Residents in drought-hit Nelson Mandela Bay warned — save water now or mayor will come knocking
People who use excessive amounts of water in Nelson Mandela Bay can soon expect a visit from executive mayor Retief Odendaal. This comes as the city ramps up emergency measures while large dams fall to their lowest levels yet.
Rain was predicted for Nelson Mandela Bay on Sunday. It never arrived.
“I am not someone who checks the weather app on my phone a lot,” Nelson Mandela Bay executive mayor Retief Odendaal said. “But I did look a few times when the app said it would rain, and it didn’t. It is very frustrating.”
It’s this state of affairs that is making the energetic mayor anxious.
“We do not have enough water. The system is under severe pressure,” he said.
“I love my garden, and I am tired of watering my plants with tank water and a watering can. I never thought I would say this, but I long to use a hosepipe again.”
He said it was difficult to build trust with the public while the city was losing water through leaks, but he was hoping the metro could turn this around by the end of February.
Little chance of rain
Resident weatherman Garth Sampson said the prospects of rain are low right now.
“We are at the height of summer — the driest part of the year in Nelson Mandela Bay… we are lucky if we get a few showers.”
Sampson said, traditionally, the area received rain from March to November, with most falling during winter.
For Nelson Mandela Bay to get out of its current precarious situation, 50mm of rain must fall in 24 hours over the Langkloof, the catchment area for the dams.
The metro has invested R1.2-billion in water augmentation projects to mitigate the drought.
Odendaal said that if Phase 3 of the Nooitgedacht Water Scheme (bringing water from the Orange River) had been finished in time, dam levels would have looked more encouraging.
Phase 3 was financed by the national government and was beset by problems. In its final stages, payment delays to contractors had hampered the commissioning of the project for months, at a time when the city’s water shortage had already reached critical levels.
Now that Phase 3 has been completed, Nooitgedacht will be a crucial factor in the city’s survival if the dams fail. But even so, it will take until October to get the upgraded pumps installed and running.
Combined dam levels are currently standing at 8.8%.
The Impofu Dam, the biggest dam from which the city extracts its water, is at its lowest level in history, with only 1% of useable water left.
In 2022, just as access to the dams was about to be cut off due to low levels, it finally rained, pushing dam levels into a safer zone. “A miracle happened then,” Odendaal said.
Odendaal said they were preserving the water in another of the dams, the Churchill Dam, which now holds about eight million litres of water. However, any attempts at extraction would be hampered by rolling blackouts of up to six hours a day.
He congratulated the city’s water directors, Joseph Tsatsire and Barry Martin, for keeping the water flowing throughout December and early January — a bumper tourism season for the metro.
“It wasn’t easy,” he said. “They excelled under difficult circumstances.”
“The thing is,” Odendaal said, “Nelson Mandela Bay should have water security. The Nooitgedacht Scheme is a lifeline. Without water, it will be challenging to attract investment to the city.”
He said the metro’s council had approved the commissioning of a water services plan and that the Department of Water and Sanitation would assist.
“The situation is becoming more severe by the day,” he said. “Climate change in this city means the droughts will get longer and more intense. We have to deal with it.”
With the water department, the city has spent more than R1.2-billion on implementing several water augmentation and drought mitigation projects. By the end of March 2023, nine of these projects will be online.

++++++++++

◆ TASK DETAILS
Continue the article on the Nelson Mandela Bay drought from the point where it ends above.

(Some records)
++++++++++

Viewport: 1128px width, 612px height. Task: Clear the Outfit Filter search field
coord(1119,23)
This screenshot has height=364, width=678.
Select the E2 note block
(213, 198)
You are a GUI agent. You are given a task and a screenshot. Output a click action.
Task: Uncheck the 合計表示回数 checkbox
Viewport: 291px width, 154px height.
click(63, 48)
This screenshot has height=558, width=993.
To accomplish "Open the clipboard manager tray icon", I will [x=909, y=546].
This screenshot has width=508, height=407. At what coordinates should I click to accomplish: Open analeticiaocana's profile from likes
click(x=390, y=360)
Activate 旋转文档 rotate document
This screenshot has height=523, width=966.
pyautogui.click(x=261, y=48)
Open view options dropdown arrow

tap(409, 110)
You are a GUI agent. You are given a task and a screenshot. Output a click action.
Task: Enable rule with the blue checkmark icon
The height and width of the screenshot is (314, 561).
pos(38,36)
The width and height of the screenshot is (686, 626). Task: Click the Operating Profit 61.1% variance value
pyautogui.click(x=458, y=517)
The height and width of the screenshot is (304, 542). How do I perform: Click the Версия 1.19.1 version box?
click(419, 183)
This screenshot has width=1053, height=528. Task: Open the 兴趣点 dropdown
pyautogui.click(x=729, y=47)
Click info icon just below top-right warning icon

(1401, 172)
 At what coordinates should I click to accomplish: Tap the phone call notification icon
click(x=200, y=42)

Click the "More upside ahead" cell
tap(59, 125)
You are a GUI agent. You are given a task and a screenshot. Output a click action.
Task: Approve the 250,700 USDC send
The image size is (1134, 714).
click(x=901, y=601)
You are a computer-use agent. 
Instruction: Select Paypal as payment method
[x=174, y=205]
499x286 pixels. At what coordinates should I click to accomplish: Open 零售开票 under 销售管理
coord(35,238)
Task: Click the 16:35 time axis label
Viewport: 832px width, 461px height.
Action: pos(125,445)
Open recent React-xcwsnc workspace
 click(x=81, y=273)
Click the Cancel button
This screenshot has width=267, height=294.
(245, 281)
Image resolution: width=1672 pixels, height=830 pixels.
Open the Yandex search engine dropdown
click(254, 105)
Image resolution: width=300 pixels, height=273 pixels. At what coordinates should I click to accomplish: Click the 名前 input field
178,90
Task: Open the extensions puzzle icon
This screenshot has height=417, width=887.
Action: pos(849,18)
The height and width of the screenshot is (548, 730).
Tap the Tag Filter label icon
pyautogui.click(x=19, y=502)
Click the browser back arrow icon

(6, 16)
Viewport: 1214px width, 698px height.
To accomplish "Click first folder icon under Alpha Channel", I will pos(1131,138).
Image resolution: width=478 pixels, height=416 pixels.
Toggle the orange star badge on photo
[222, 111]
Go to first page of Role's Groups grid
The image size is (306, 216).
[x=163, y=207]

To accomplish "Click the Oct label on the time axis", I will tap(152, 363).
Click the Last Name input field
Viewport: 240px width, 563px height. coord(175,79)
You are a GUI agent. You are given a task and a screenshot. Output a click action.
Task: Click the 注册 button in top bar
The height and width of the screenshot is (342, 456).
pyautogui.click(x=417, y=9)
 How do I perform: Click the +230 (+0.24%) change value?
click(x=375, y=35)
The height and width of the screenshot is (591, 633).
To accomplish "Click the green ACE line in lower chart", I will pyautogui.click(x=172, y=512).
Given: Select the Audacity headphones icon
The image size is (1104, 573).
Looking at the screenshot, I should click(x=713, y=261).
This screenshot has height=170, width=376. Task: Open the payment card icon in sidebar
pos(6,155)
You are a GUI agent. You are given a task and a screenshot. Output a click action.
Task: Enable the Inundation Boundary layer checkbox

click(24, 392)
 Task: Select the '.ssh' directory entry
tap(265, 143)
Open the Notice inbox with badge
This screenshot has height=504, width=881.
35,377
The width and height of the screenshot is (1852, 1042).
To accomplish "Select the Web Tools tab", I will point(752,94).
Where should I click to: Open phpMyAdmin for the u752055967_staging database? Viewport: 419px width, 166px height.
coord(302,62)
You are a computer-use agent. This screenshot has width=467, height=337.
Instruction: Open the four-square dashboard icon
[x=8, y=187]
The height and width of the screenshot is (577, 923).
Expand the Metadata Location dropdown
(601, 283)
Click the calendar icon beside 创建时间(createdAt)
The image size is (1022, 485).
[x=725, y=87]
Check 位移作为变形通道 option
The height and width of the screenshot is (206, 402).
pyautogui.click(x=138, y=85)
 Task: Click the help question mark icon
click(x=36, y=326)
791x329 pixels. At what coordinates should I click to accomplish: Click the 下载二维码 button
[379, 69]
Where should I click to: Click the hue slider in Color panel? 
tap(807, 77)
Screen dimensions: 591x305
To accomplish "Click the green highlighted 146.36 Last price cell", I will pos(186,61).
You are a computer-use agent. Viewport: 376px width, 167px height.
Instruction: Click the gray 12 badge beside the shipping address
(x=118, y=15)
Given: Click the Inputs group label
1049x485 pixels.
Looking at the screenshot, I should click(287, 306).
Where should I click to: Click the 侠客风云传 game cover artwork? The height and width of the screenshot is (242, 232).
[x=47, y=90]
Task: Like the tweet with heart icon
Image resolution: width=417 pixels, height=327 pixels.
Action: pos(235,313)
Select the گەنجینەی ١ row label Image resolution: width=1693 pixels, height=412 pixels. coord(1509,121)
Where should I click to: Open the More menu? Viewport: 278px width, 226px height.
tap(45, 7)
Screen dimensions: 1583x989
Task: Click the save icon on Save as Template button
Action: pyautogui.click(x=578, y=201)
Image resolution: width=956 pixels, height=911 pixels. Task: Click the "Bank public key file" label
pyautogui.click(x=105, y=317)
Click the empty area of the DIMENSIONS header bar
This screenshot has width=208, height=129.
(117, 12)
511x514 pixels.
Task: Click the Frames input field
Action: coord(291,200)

++++++++++

◆ TASK RESULT
Among the greatest challenges in Nelson Mandela Bay is that it is one of the most sprawling metros in the country, making it more difficult to pump water to every part of it.
On Friday, Odendaal opened the latest of a series of groundwater schemes. This water is added to the city’s available resources to reduce stress on dams.
Big consumers, crumbling infrastructure
However, he said residents still needed to reduce their consumption to 50 litres per person per day.
“Every day, we use more water than we have… some residents are struggling with debilitating water outages, and it can be prevented. If you still use your washing machine daily, you are part of the problem,” he said.
“The other day, I thought I must show people how to take a stop-start shower. My wife said that might be a bit too extreme,” he laughed.
Odendaal’s office has accessed data identifying high water users in the metro.
“I am coming to visit and have a chat. We won’t name and shame, but we will publish it… then people will be shocked,” he said.
Odendaal and his coalition government are racing to fix the city’s crumbling infrastructure. Apart from the drought, the sewage system is on its last legs.
“We are offering contract posts to retired engineers. I am hoping this will be the legacy of this administration,” he said.
“Look, we made mistakes… We invested R300-million in the Coega Kop water treatment works. The projected yield was originally 20 megalitres — now it will only be 10.”
Dam extraction cutbacks
The metro expected the Department of Water and Sanitation to place more restrictions on their extractions from the dams in the coming weeks.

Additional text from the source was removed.